# Feeding schedule, and, will my betta eat Mr. Snail?!



## mathkid (Sep 15, 2011)

Hey all!

I am trying to work out a feeding schedule for my new betta.

I've got Zoo Med Micro Floating Betta Pellet food, frozen bloodworms and frozen daphnia. The schedule I'm thinking of is something like:

Mon-Fri: morning 2 pellets, evening 1-2 pellets
Sat: morning 2 pellets, evening daphnia
Sun: morning 2 pellets, evening bloodworms

Does that look OK? Should I space out the daphnia/bloodworms? Should I feed those for both morning and evening? Do I need a fast day?

My QUESTION is: there is a snail in my tank (apparently I had a hitchhiker with my plants) and my betta was valiantly trying to eat it the first day. It is now chillaxing in the water filter tank. I don't know how it got there.

Do bettas eat snails? If I move Mr. Snail back into the aquarium, will America (my betta) keep trying to eat him? Will he succeed? Will it put him off his dinner??

-mathkid


----------



## Bombalurina (Oct 10, 2011)

I don't know the size of these pellets, but micro says "tiny" to me. I'd go with more than 1 or 2 pellets unless your betta is the size of a flea. 

Now this is just what I do, but I would fast on Sunday and feed bloodworms on a Tuesday night and daphnia on a Thursday, or something similar.  Your schedule certainly isn't bad, though.  I just prefer to fast because my girls get very fat otherwise.

Your America may attack Mr Snail's attenae, but he's going to have to go some to get through a snail shell. Depends how big the snail is, though. If he does eat the snail, just fast him for that night so he doesn't get fat.


----------



## HermitGuy101 (Jan 3, 2012)

Bombalurina said:


> I don't know the size of these pellets, but micro says "tiny" to me. I'd go with more than 1 or 2 pellets unless your betta is the size of a flea.
> 
> Now this is just what I do, but I would fast on Sunday and feed bloodworms on a Tuesday night and daphnia on a Thursday, or something similar.  Your schedule certainly isn't bad, though.  I just prefer to fast because my girls get very fat otherwise.
> 
> Your America may attack Mr Snail's attenae, but he's going to have to go some to get through a snail shell. Depends how big the snail is, though. If he does eat the snail, just fast him for that night so he doesn't get fat.


I feed those to my betta. The size of a ZooMed Betta Pellet is equal to 2 pellets of Aqueaon betta pellets.


----------



## debit202 (Feb 5, 2012)

*crowntail beta?*

Hi all - I just got a beta- named him spike The container he was in had crownwater written on the top. Is tis a type of beta?

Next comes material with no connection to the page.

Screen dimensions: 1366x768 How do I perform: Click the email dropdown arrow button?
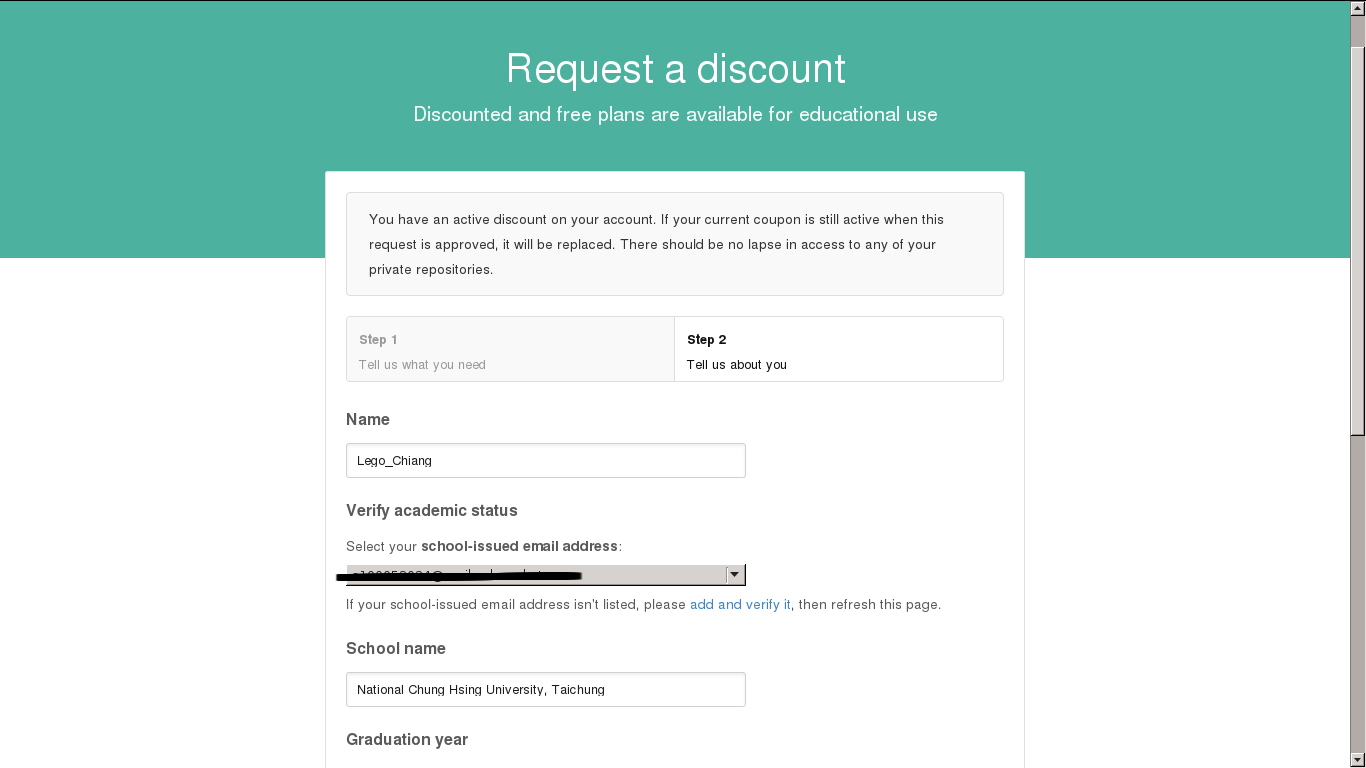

I tried looking it up but couldn't find it- I named him Spike cuz his tail ends are more spiked then feathery. I'm also wondering if there aore any fish I can put in there he won't eat? He looks lonely:-(

Thanks in advance-

Debit


----------



## fishcurl (Jul 14, 2011)

Hi debit202 and welcome to the forums! Just an fyi that you'd probably get more responses if you start a new thread 

Crowntail is a type of betta which is what Spike sounds like he is.










Betta fish don't get lonely so he doesn't necessarily need a friend. You can keep him happy with a well-maintained tank with places to hide like plants and decorations. If you want to add a friend to the tank it shouldn't be another betta fish (male or female, they will kill each other). You should also check the size of your tank - that will help determine what, if anything, you can put in. 

Hope that helps!


----------



## mathkid (Sep 15, 2011)

HermitGuy101 said:


> I feed those to my betta. The size of a ZooMed Betta Pellet is equal to 2 pellets of Aqueaon betta pellets.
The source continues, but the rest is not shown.